Join professional bodies related to data science, like the Data Science Society or similar organisations. Getting involved can lead to mentorship opportunities and insider knowledge about full-time positions at companies like PowerToFly.

Apply Directly through Our Website

When you find a suitable opening like Data Quality & Remediation Lead (SQL, Python) at PowerToFly, make sure to apply directly through our website. It gives you an edge and shows you're keen to join our team. Plus, who doesn’t love a direct application? It’s easier than navigating through job boards!

We think you need these skills to ace Data Quality & Remediation Lead (SQL, Python) in Salford

Data Quality Management
SQL
Python
Data Remediation
Data Governance
Cross-Functional Collaboration
Analytical Skills

Some tips for your application 🫡

Show Off Your Projects:In the world of data science, your projects can speak volumes about your skills. Make sure to showcase a few key projects in your CV or portfolio, especially those that highlight your ability to work with data sets, build models, or use relevant tools like Python, R, or SQL. Don’t forget to include links to any GitHub repositories if applicable!

Quantify Your Achievements:Employers love numbers! When drafting your CV, highlight your achievements with quantifiable results. For instance, mention how your data analysis led to a certain percentage increase in efficiency or revenue at a previous job or project. These details can really make your application pop!

Craft a Tailored Cover Letter:For a full-time role at PowerToFly, your cover letter should reflect your passion for data science and your excitement about the specific projects or values of the company. Dive into why you’re a good fit, how your skills align with their needs, and any unique perspectives you can bring to the team.

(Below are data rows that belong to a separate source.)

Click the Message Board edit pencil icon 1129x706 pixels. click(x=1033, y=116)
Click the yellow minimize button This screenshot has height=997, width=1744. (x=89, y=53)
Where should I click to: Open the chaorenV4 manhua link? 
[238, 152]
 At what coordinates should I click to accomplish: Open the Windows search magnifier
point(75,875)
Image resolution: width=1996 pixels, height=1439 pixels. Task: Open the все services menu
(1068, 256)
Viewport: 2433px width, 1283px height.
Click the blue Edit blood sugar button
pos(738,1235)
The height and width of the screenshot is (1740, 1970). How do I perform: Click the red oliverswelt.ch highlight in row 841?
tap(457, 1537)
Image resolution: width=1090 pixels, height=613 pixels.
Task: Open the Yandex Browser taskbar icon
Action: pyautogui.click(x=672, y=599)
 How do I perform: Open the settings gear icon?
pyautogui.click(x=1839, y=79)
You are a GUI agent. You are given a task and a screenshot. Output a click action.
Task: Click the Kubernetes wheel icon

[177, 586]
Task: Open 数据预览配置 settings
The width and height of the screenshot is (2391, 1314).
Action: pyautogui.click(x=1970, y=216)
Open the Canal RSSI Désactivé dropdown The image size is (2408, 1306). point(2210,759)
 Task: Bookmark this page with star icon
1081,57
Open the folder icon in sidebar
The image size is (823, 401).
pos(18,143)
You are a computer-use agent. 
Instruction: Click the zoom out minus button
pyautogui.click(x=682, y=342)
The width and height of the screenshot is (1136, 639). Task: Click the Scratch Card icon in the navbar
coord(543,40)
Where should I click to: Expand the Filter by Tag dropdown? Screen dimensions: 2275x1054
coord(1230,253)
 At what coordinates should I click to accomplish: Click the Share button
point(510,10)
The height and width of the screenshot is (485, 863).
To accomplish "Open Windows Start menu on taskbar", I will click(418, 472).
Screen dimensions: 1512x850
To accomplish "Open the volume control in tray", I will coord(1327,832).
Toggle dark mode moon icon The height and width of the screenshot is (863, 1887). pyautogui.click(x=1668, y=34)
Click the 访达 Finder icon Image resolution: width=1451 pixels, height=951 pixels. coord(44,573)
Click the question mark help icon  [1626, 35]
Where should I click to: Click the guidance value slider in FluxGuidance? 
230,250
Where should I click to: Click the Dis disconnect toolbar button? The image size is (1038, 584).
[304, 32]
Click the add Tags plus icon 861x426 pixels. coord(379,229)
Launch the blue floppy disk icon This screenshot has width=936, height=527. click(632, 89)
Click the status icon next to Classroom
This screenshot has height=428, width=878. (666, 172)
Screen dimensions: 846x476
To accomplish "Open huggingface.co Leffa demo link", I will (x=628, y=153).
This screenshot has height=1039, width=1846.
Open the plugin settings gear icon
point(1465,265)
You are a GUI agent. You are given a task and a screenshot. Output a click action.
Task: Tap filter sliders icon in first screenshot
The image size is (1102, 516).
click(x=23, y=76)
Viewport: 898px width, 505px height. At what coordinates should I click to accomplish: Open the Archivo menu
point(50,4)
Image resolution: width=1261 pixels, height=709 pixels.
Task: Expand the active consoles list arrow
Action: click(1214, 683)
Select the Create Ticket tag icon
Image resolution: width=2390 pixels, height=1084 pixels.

Stand Out with Relevant Courses and Certifications:Although experience talks, relevant courses or certifications can be your ticket to impressing hiring managers at PowerToFly. Mention any standout courses you've completed that equipped you with essential skills, such as machine learning certifications or data visualisation courses. This shows your commitment to continuously developing your skills in the field!

How to prepare for a job interview at PowerToFly

Brush Up on Your Statistics

For a data science role, we need to seriously sharpen our statistics skills. Get ready to tackle technical questions on probability distributions, hypothesis testing, and regression analysis. These are often the bread and butter of data science interviews, so don't just skim over them!

Showcase Your Projects

Prepare a killer portfolio showcasing your data science projects. We should include details about the datasets used, the tools and techniques applied, and the impact of your findings. If we can walk them through a particularly challenging project or a cool visualisation that had real-world implications, it’ll really make us stand out!

Get Comfortable with Python and R

Most data science positions require us to be proficient in programming languages like Python and R. We should practice common libraries like pandas, NumPy, and scikit-learn, and be ready for live coding exercises or algorithm questions. Showing off our coding chops can really impress the interviewers at PowerToFly!

Prepare for Case Studies

Expect to encounter real-world case studies during the interview. We might be asked how we’d approach a data problem or analyse a dataset to extract insights. It's essential to think out loud and demonstrate our problem-solving process so that the interviewer can see our logical thinking in action.